This is Mirrored Information from SeanAdams.com Website
MRTG 95th Percentile
95th Percentile Billing is the Standard way Bandwidth is billed by ISPs and the standard way that ISPs are themselves billed. Typically it means that samples are taken every 5 minutes for a month and the top 5% are discarded-- this gets rid of the so called "spikes". The client is then billed based on 95th percent of their bandwidth usage. ISPs have to reserve capacity on their fiber for you and they pay each month - just like you do.. If you are using a certain capacity even for one day then that means that no one else can use it and therefore that capacity has to be reserved for you even if you only use it for one day! This is why ISPs don't usually like "spikey" traffic -- clients with "spikey" traffic don't like to pay for the whole month for their traffic if they only need it one day a week. And unless an ISP has purchased more bandwidth then they are using, they typically will want to bill you the same way that they themselves are billed-- based on 95th percentile - the fair capacity bandwidth measuring tool. Typcially you will see either MRTG, RTG, or CACTI graphs but they are all basically the same -- graphing samples of your traffic.
MRTG is an SNMP monitoring/graphing program by Tobias Oetiker and Dave Rand.

What is the 95th percentile, and why is it useful in measuring bandwidth?
The 95th percentile is the smallest number that is greater that 95% of the numbers in a given set. The reason this statistic is so useful in measuring data throughput is that is gives a very accurate picture of the cost of the bandwidth. Here's an example. Suppose an ISP sells you a T1 line, but you're only using it to access the web. Even though you might frequently download very large files (filling the pipe) your cost to the ISP is negligible, because your usage is intermittent. A single T3 connection to the backbone could easily support hundreds of such downstream customers, and never become saturated. As another example, suppose you are hosting a very busy web site that half-way fills your T1 for several hours every day. This type of bandwidth is more expensive, because your ISP can't oversell their connection to the backbone as effectively. The important thing to realize is that it doesn't cost your ISP anything to sell you a pipe of any particular size - it is the sustained rate of data transfer that costs them money. The sum of the 95th percentile usage of all of an ISP's customers predicts the peak amount of backbone traffic that the ISP will incur (in a given direction).
Here are some examples. ISPs must charge for bandwidth by one of three means:
- Sell a flat rate, possibly bandwidth limited connection, and try to sell to customers whose usage patterns are not so intese. Nearly all DSL providers do this. The customers like it because they don't have to worry about how much bandwidth they use, and ISPs like it because it simplifies billing, and they make more money as long as they have plenty of low-usage customers. The problem, particularly if the ISP is selling very fast connections, is that the ISP can become overwhelmed by even a small number of high-usage customers. Even residential customers can be such high-usage clients, thanks to recently popular services such as peer-to-peer file sharing.
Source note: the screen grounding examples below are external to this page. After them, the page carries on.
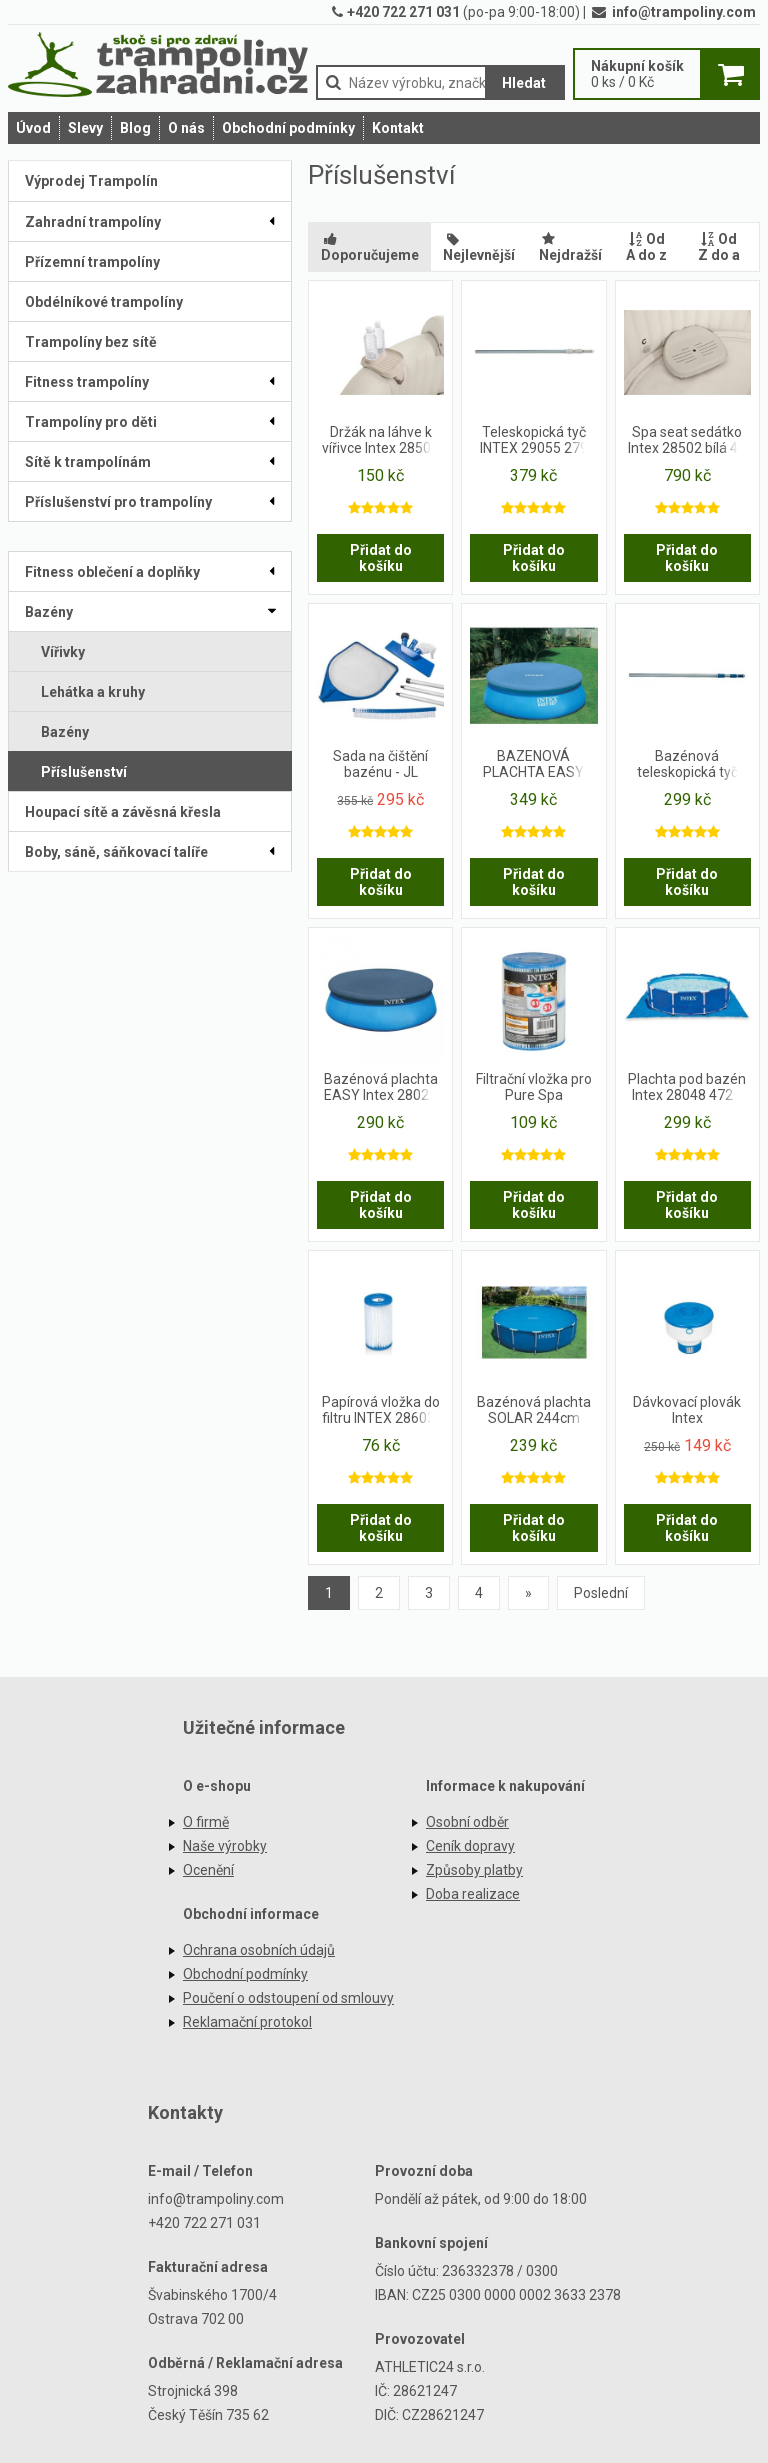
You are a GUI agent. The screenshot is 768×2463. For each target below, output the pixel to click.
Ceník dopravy (470, 1846)
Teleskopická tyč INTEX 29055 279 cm (534, 441)
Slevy (85, 128)
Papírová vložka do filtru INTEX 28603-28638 (381, 1411)
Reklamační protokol (247, 2022)
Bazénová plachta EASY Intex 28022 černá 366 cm (381, 1088)
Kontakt (398, 128)
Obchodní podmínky (288, 128)
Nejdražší (570, 247)
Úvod (33, 128)
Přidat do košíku (381, 558)
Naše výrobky (225, 1846)
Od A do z (646, 247)
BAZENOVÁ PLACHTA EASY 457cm (533, 765)
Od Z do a (719, 247)
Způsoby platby (474, 1870)
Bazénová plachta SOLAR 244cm (534, 1410)
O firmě (206, 1822)
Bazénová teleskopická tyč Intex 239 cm (687, 765)
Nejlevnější (479, 247)
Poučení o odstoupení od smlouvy (288, 1998)
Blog (135, 128)
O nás (186, 128)
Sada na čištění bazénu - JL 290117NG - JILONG (380, 765)
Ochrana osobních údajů (259, 1950)
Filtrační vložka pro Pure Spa (534, 1087)
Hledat (524, 83)
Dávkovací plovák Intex (687, 1410)
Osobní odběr (467, 1822)
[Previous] (528, 1593)
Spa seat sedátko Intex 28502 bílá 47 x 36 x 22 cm (687, 441)
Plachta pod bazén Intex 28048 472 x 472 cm (687, 1088)
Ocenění (208, 1870)
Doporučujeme (370, 247)
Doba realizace (473, 1894)
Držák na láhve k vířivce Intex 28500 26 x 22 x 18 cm (380, 441)
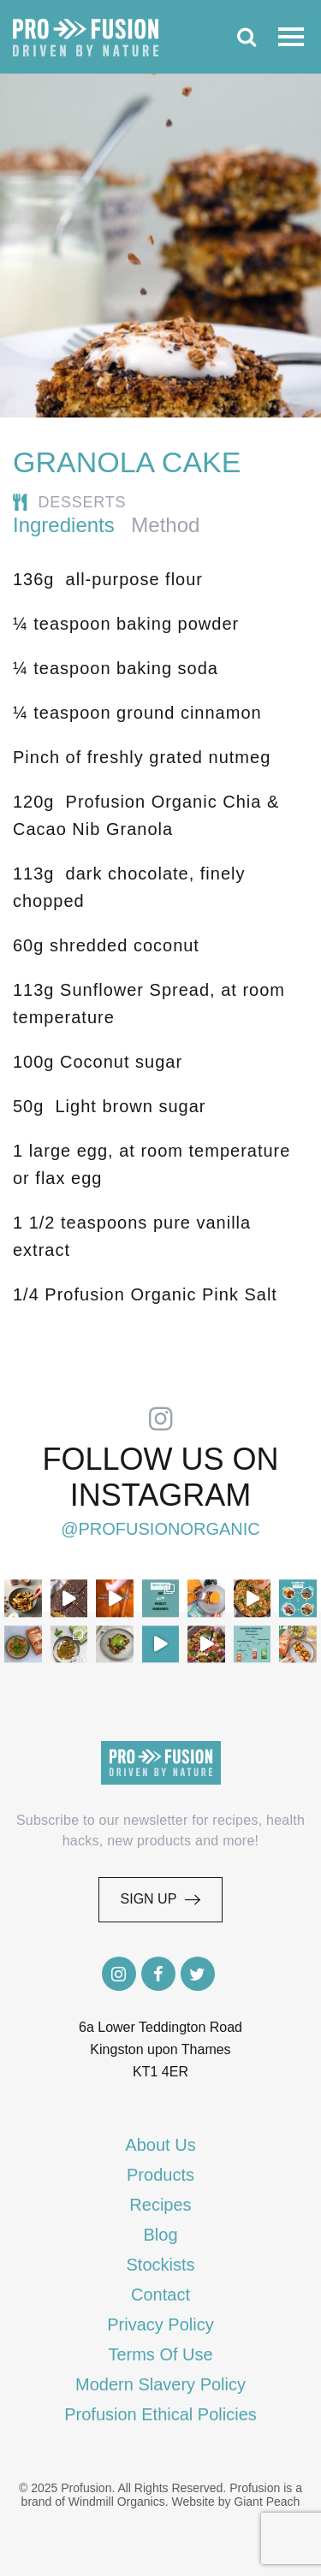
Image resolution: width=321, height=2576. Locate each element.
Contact (160, 2294)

- Sell a fast connection (eg 100Mbit Ethernet, which is inexpensive) and charge for the volume of data transfer - eg number of Gigabytes per month. This model works great for web sites, which almost always generate traffic in a predictable bell curve. However, it severely penalizes customers who use bandwidth intermittently. For example, suppose a customer runs an automated off-site backup every night. This brief usage spurt costs the ISP almost nothing. Although the recurring sustained data rate is low, the customer gets charged for a huge amount of bandwidth.
- Sell a fast connection and bill by 95th percentile. By now this should make sense - it's a fair system where everybody pays for what they get. The advantage to the customer is that they get the performance of a high-speed connection, while paying only for their actual usage. ISPs like it because they don't have to worry about high-usage customers upsetting their overselling ratios.
Irrespective of billing concerns, the 95th percentile is a very interesting and useful figure. Bottom line is it tells you how much of your connection you're really using (and really need).